Yeah, I think I misspoke a bit. I do think that controllability is related to understanding, but also I’m trying to gesture at something more like “controllability implies simpleness.”
Where, I think what I’m tracking with “controllability implies simpleness” is that the ease with which we can control things is a function of how many causal factors there are in creating it, i.e., “conjunctive things are less likely” in some Occam’s Razor sense, but also conjunctive things “cost more.” At the very least, they cost more from the agents point of view. Like, if I have to control every step in some horror graph in order to get the outcome I want, that’s a lot of stuff that has to go perfectly, and that’s hard. If “I,” on the other hand, as a virus, or cancer, or my brain, or whatever, only have to trigger a particular action to set off a cascade which reliably results in what I want, this is easier.

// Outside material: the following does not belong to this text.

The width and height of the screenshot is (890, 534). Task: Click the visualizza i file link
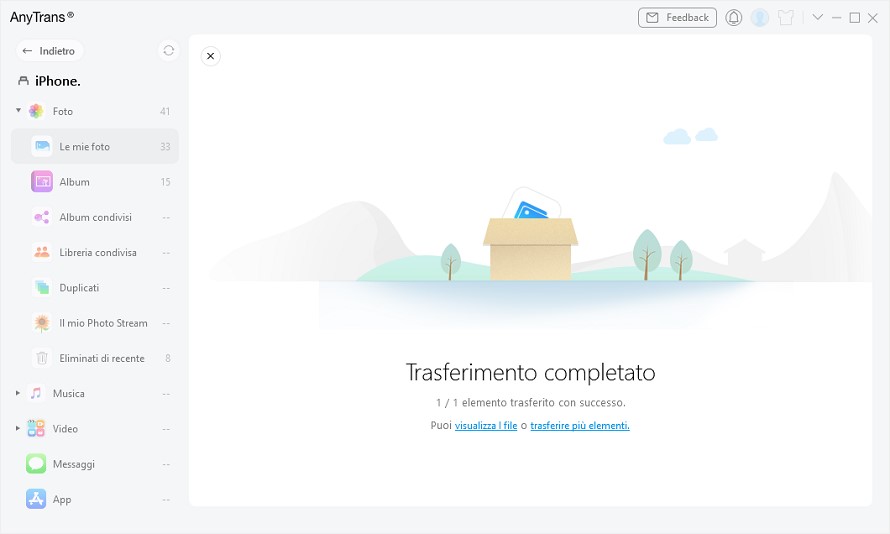(x=486, y=426)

There is a sense, of course, in which the spaghetti code thing is still happening underneath it all, but I think it matters what level of abstraction you’re taking with respect to the system. Like, with enough zoom, even very simple activities start looking complex. If you looked at a ball following a parabolic arc at the particle level, it’d be pretty wild. And yet, one might reasonably assume that the regularity with which the ball follows the arc is meaningful. I am suspicious that much of the “it’s all ad-hoc” intuitions about biology/neuroscience/etc are making a zoom error (also typing errors, but that’s another problem). Even simple things can look complicated if you don’t look at them right, and I suspect that the ease with which we can operate in our world should be some evidence that this simpleness “exists,” much like the movement of the ball is “simple” even though a whole world of particles underlies its behavior.

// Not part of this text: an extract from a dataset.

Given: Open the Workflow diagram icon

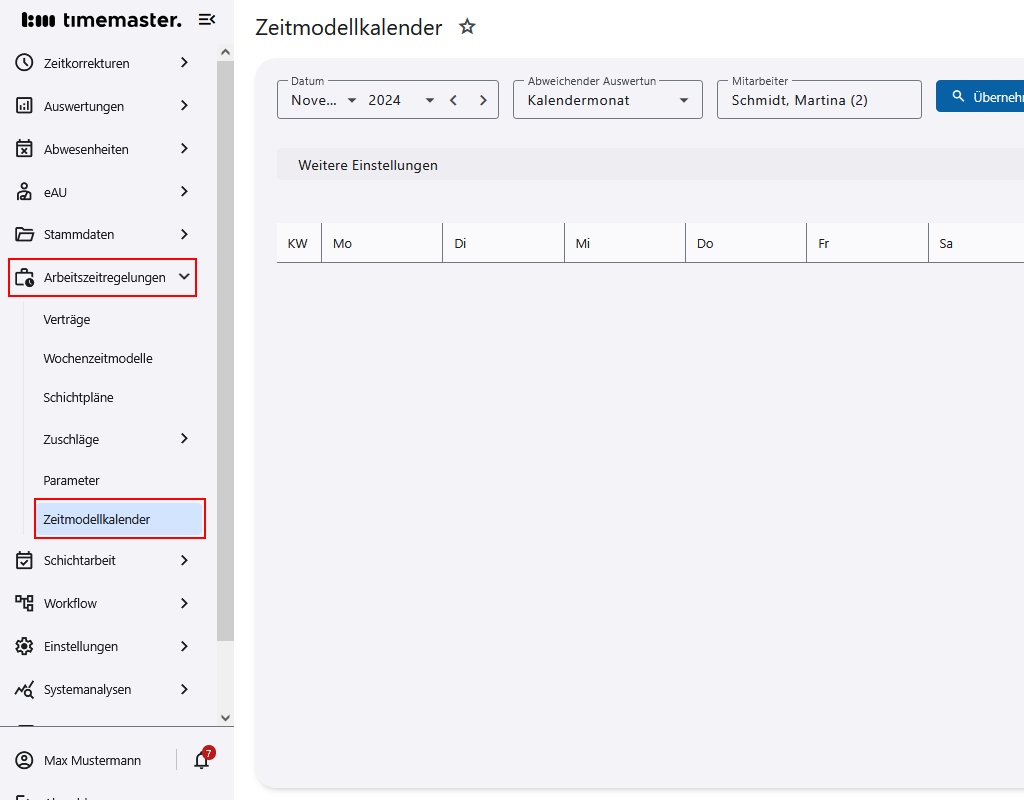Looking at the screenshot, I should 24,603.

To your point, I do think that the ability to control something is related to understanding it, but not exactly the same. Like, there indeed might be things in the environment that we don’t have much control over, even if we can clearly see what their effects are. Although, I’d be a little surprised if there were true for, e.g., obesity. Like, it seems likely that hormones (semaglutide) can control weight loss, which makes sense to me. A bunch of global stuff in bodies is regulated by hormones, in a similar way, I think, to how viruses “hook into” the cells machinery, i.e., it reliably triggers the right cascades. And controlling something doesn’t necessarily mean that it’s possible to understand it completely. But I do suspect that the ability to control implies the existence of some level of analysis upon which the activity is pretty simple.